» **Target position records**
═══

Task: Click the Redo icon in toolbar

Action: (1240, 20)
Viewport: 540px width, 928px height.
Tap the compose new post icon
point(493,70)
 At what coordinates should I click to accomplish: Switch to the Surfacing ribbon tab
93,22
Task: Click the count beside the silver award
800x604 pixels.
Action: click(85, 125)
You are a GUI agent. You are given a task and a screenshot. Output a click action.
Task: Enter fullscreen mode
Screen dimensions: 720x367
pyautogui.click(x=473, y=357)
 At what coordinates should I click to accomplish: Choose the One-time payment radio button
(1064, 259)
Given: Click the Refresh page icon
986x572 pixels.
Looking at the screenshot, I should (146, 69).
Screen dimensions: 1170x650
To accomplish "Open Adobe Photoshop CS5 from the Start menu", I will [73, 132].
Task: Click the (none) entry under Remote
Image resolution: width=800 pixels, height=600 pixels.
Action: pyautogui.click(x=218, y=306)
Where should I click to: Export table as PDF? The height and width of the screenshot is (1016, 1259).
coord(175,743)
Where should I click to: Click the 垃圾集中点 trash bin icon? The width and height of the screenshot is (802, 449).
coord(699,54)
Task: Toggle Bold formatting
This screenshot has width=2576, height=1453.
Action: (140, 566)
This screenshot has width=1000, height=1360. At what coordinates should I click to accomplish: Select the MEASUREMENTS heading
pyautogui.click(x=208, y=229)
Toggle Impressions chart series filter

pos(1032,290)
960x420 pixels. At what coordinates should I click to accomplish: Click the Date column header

═══

» **Given instruction**
Convert every line of the data above into a JSON array of strings, one string per line, omitting blank lines.

» **Final result**
[
  "Task: Click the Redo icon in toolbar",
  "Action: (1240, 20)",
  "Viewport: 540px width, 928px height.",
  "Tap the compose new post icon",
  "point(493,70)",
  " At what coordinates should I click to accomplish: Switch to the Surfacing ribbon tab",
  "93,22",
  "Task: Click the count beside the silver award",
  "800x604 pixels.",
  "Action: click(85, 125)",
  "You are a GUI agent. You are given a task and a screenshot. Output a click action.",
  "Task: Enter fullscreen mode",
  "Screen dimensions: 720x367",
  "pyautogui.click(x=473, y=357)",
  " At what coordinates should I click to accomplish: Choose the One-time payment radio button",
  "(1064, 259)",
  "Given: Click the Refresh page icon",
  "986x572 pixels.",
  "Looking at the screenshot, I should (146, 69).",
  "Screen dimensions: 1170x650",
  "To accomplish \"Open Adobe Photoshop CS5 from the Start menu\", I will [73, 132].",
  "Task: Click the (none) entry under Remote",
  "Image resolution: width=800 pixels, height=600 pixels.",
  "Action: pyautogui.click(x=218, y=306)",
  "Where should I click to: Export table as PDF? The height and width of the screenshot is (1016, 1259).",
  "coord(175,743)",
  "Where should I click to: Click the 垃圾集中点 trash bin icon? The width and height of the screenshot is (802, 449).",
  "coord(699,54)",
  "Task: Toggle Bold formatting",
  "This screenshot has width=2576, height=1453.",
  "Action: (140, 566)",
  "This screenshot has width=1000, height=1360. At what coordinates should I click to accomplish: Select the MEASUREMENTS heading",
  "pyautogui.click(x=208, y=229)",
  "Toggle Impressions chart series filter",
  "pos(1032,290)",
  "960x420 pixels. At what coordinates should I click to accomplish: Click the Date column header"
]